Art is not just about painting pretty pictures, but also about healing your mental health. If you’re feeling stressed or bereaved or angry or depressed, art can sometimes help, when simple words are not enough. Use vegan watercolour paints and brushes, and recycled art paper.
Art therapy is recommended by the NHS, often used as a way for people (especially children) to process traumatic experiences, including abuse. Sometimes a young person who has been abused is not able to speak about such experiences, but could instead use art to process and relate their feelings.
Trained art therapists use a form of psychotherapy to help process trauma, and let people move on. Of course art therapy is also useful for people who can’t talk, for instance people with severe autism or mental/physical disabilities that makes them unable to communicate in conventional methods.
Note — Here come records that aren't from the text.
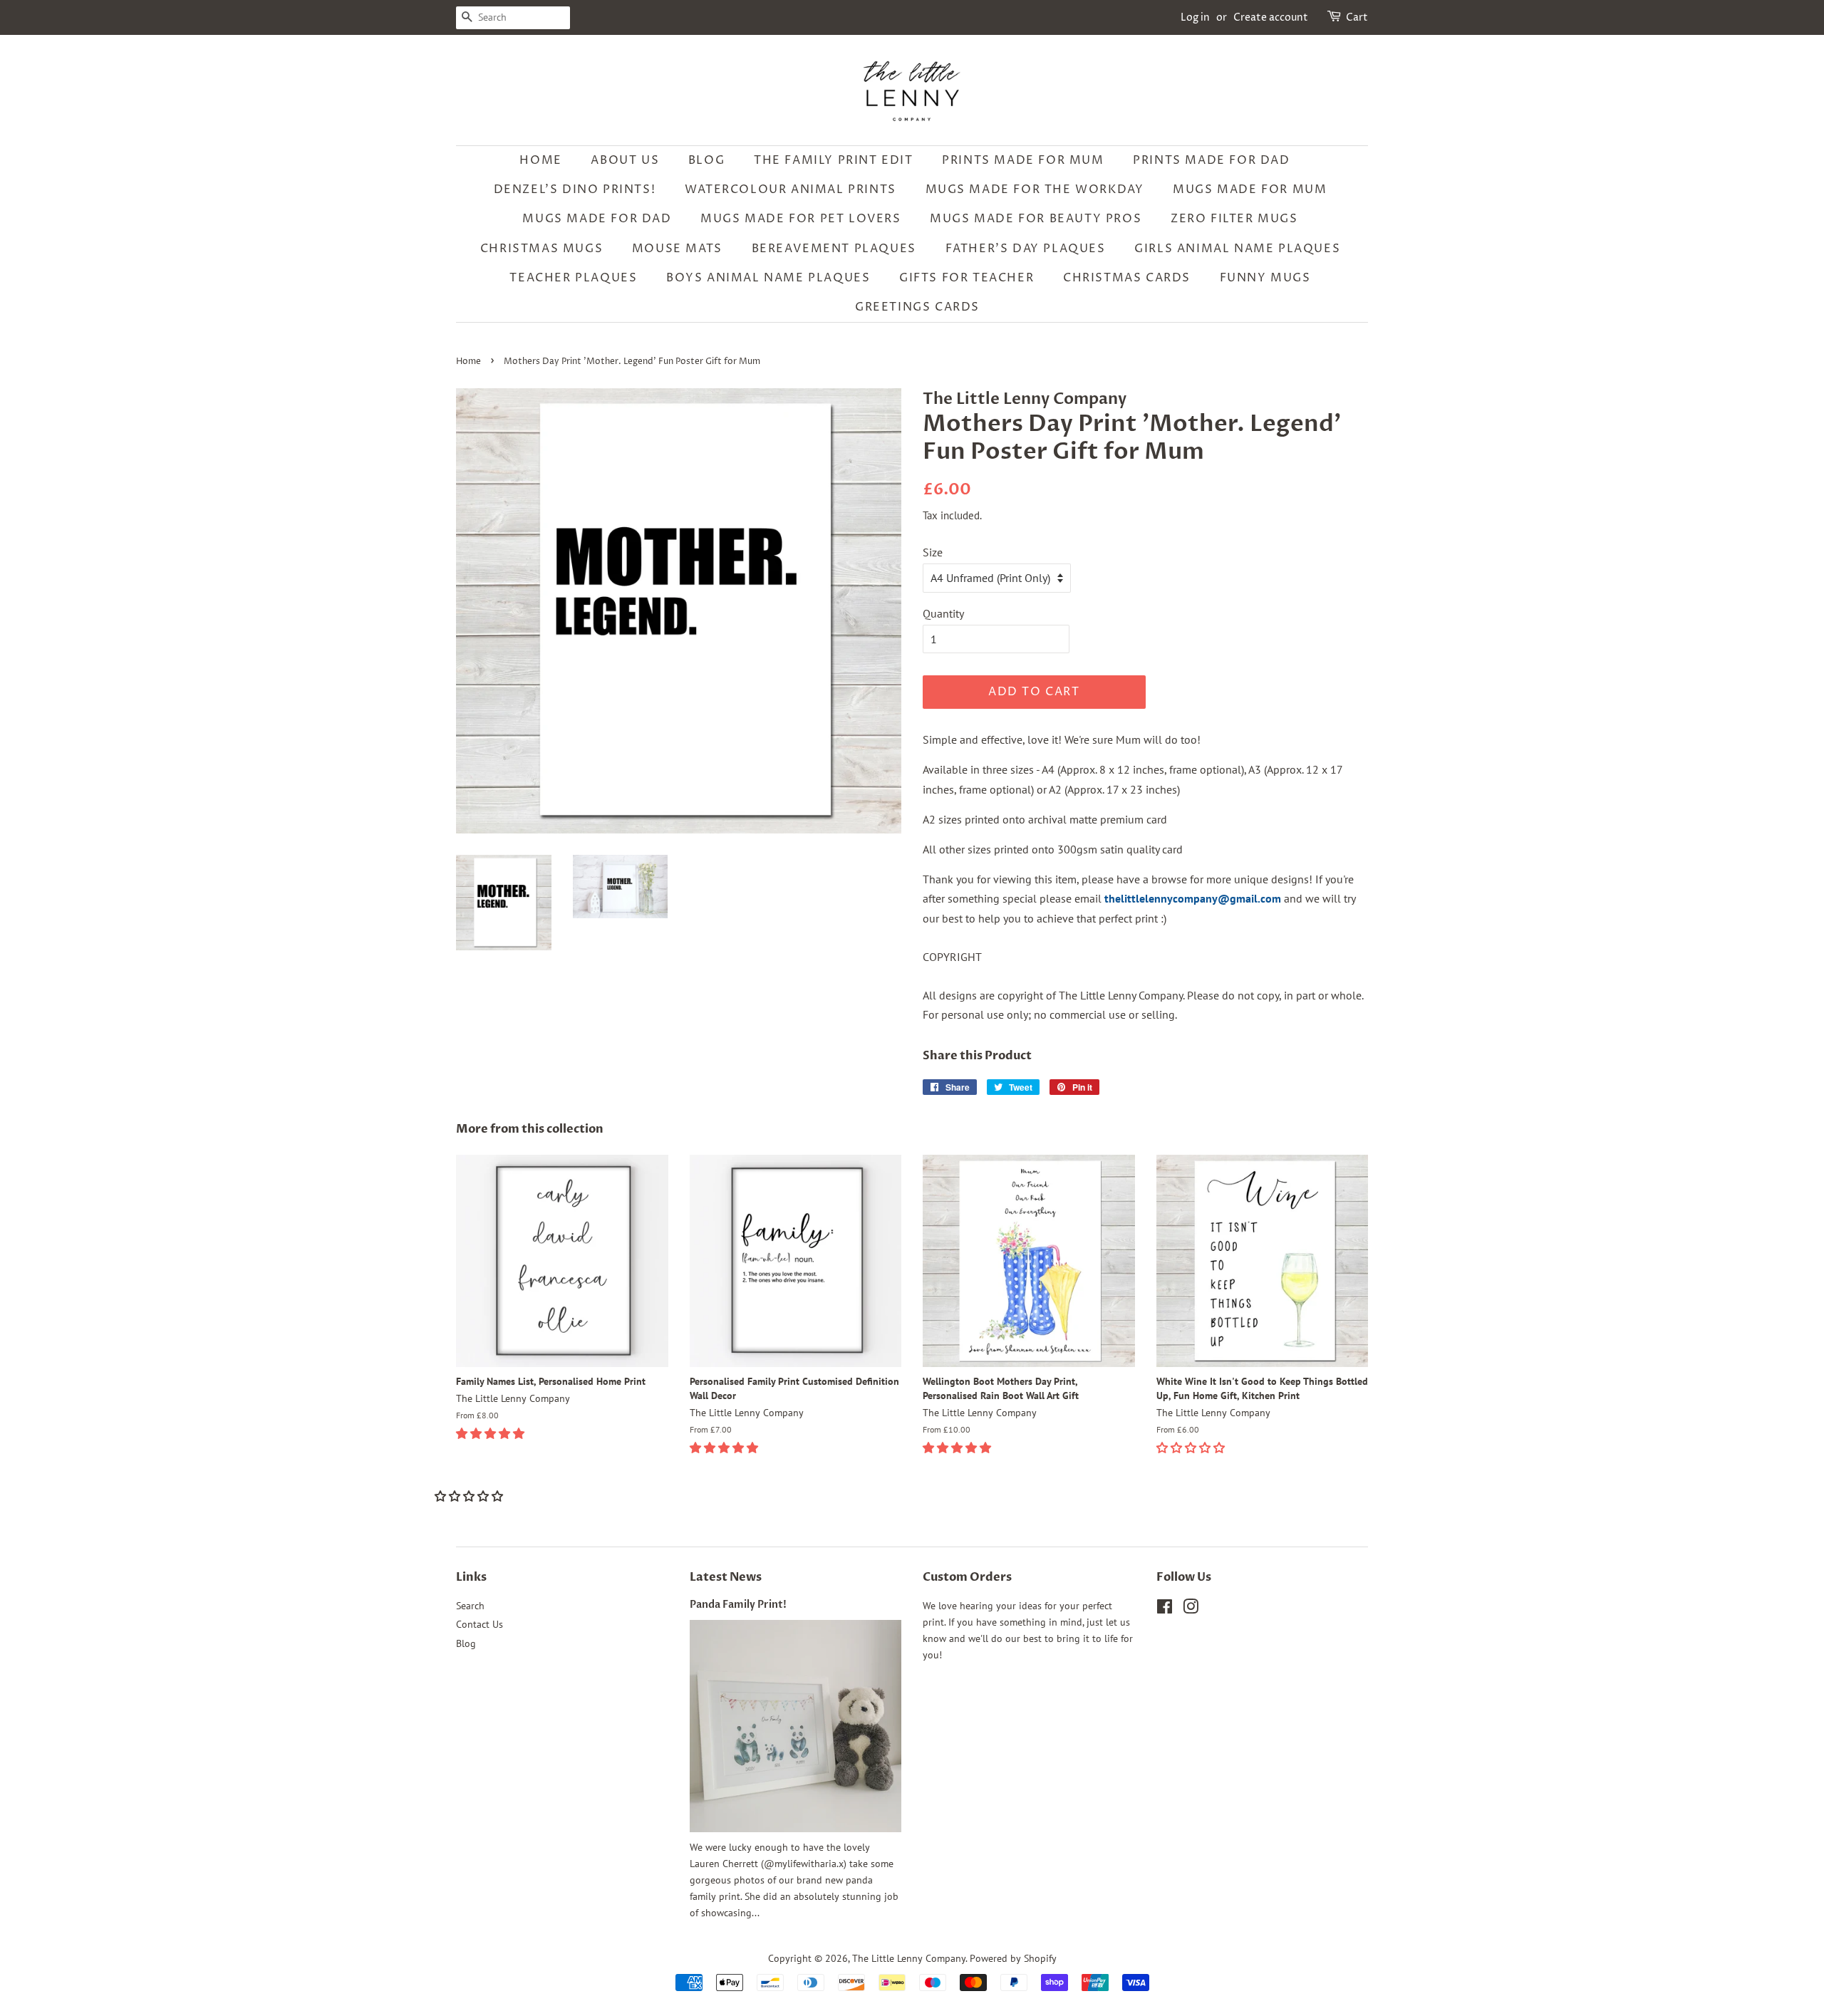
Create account (1270, 17)
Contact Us (479, 1624)
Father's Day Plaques (1025, 248)
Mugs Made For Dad (596, 219)
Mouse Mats (677, 248)
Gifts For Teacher (966, 278)
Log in (1195, 17)
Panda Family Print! (738, 1605)
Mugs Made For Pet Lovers (800, 219)
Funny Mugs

The Handbook of Art Therapy is the ‘bible of art therapy’, written by experienced practitioners, and regularly updaed. It looks at how art therapy can be used in contemporary settings and includes a new chapter about using art therapy online. Using first-hand accounts, it looks at the benefits and different methods used, and features basic theory and practice, as the classic text for art therapists, counsellors and psychotherapists.
British Association of Art Therapists lists where to find qualified art therapists, who are highly trained to post-degree level. Note you don’t have to be good at art, to benefit!